More than 500 people have now been confirmed dead in last week’s building collapse in Bangladesh, the country’s worst industrial disaster on record. The dead are among the 2,868 victims pulled from the rubble of the eight-story building, which housed five garment factories where thousands of workers toiled on the upper floors. No one has been rescued alive for the past three days, and estimates of the number remaining in the rubble vary widely, from less than 200 to more than 1,000 people.
The mayor of Savar, where the Rana Plaza building is located, has been suspended on charges of failing to take proper action after several cracks developed and were reported by a structural engineer a day before the April 24 collapse. The mayor, Md Refatullah, also was charged for “irregularities” in approving the design.
A government inquiry concluded today that substandard construction materials and the vibration of heavy machinery in the five garment factories were prime triggers of the building’s collapse. The building owner, Sohel Rana, a prominent leader in the nation’s ruling party, was arrested over the weekend and his assets frozen. Despite the engineer’s warnings, Rana told factory operators the building was safe. Factory owners then demanded workers return the next day.
A 16-year-old garment worker whose right hand was amputated after she was pulled from the wreckage told the Solidarity Center that the factory owner said she would lose a month’s wages if she did not go to work. Solidarity Center Bangladesh Country Director Alonzo Suson and local staff are speaking with survivors, ensuring that they understand their rights and that their stories are not forgotten.
“If those workers had a collective voice to stand up to factory managers, this tragedy might never have happened,” says Solidarity Center Asia Regional Program Director Tim Ryan.
Thousands protested in Dhaka, the capitol, on May 1, internationally recognized May Day, demanding justice for those killed and injured at Rana Plaza. But garment workers from a variety of factories have been out on the streets of Dhaka for days, “demanding more safety” at the workplace, Suson told the Rick Smith Show. “Without a union at the workplace, there is no workers’ voice in making sure that safety of working conditions happen.”

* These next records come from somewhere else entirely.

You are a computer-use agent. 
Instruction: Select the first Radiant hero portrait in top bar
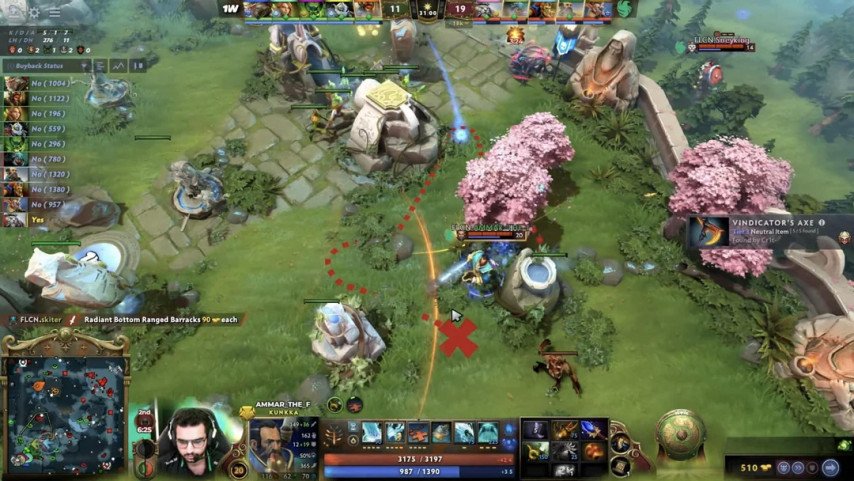(x=257, y=10)
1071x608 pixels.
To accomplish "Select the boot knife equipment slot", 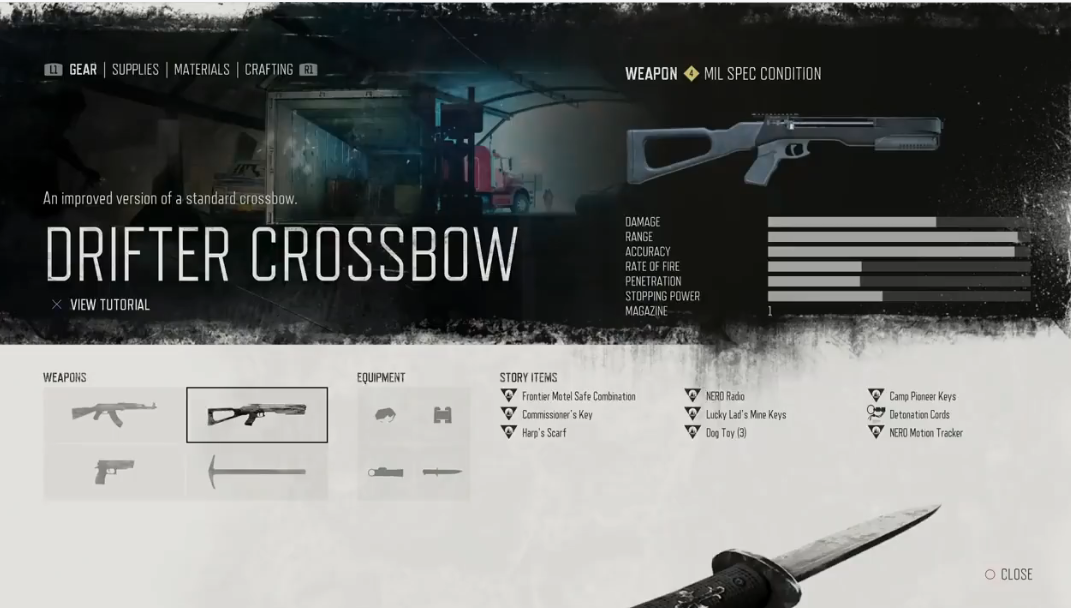I will (x=442, y=472).
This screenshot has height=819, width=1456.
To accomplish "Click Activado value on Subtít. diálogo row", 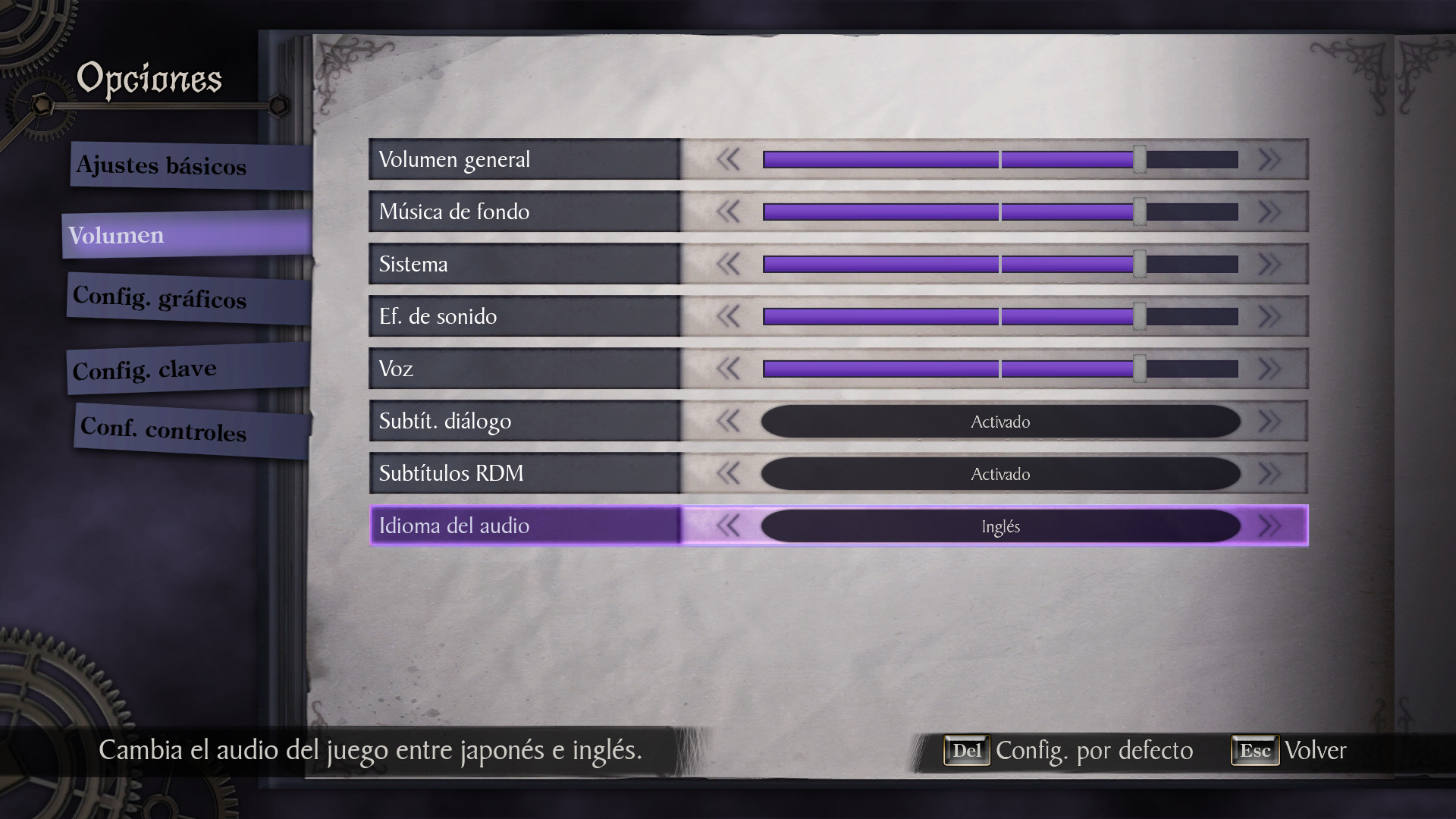I will (x=1000, y=422).
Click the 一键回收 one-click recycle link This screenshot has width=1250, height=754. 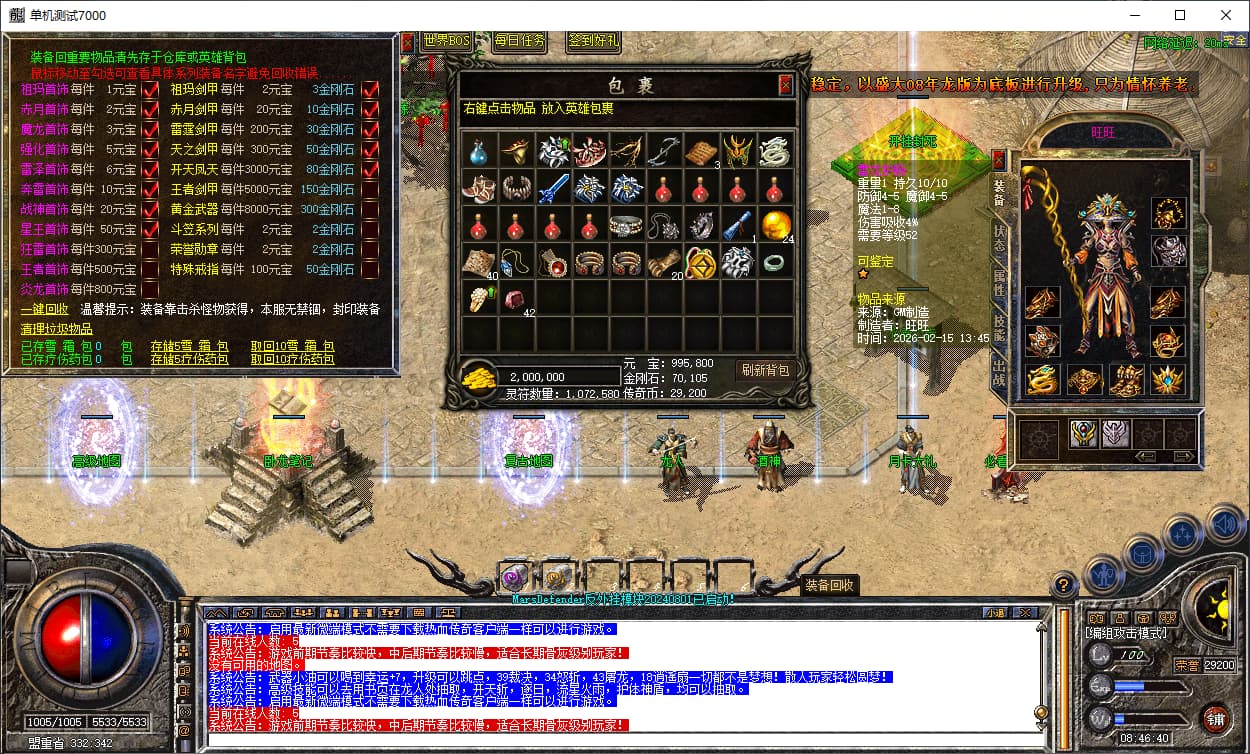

While global apparel brands have taken steps to demand factories observe the nation’s job safety and health laws, they have not pushed for strong unions at the workplace—and without freedom of association, say Ryan and Suson, individual workers cannot press for safe workplaces. Nor can they demand wages they can live on. Bangladesh garment workers are paid $37 a month, the lowest in the world, to toil in conditions Pope Francis this week described as “slave labor.”
As Ryan told Public Radio International, “The brands can also be helpful when it comes to communicating with their contractors, with their companies, and say ‘Look, freedom of association is the law of the land.’
“Many of these brands have codes of conduct, which, again, are often just words on a page, but often they (mandate), ‘implementation (of) all existing labor laws and freedom of association,’ he said. “This is where the brands can put their money where their mouth is.”
For more than two decades, the Solidarity Center has been supporting workers trying to gain their rights in Bangladesh.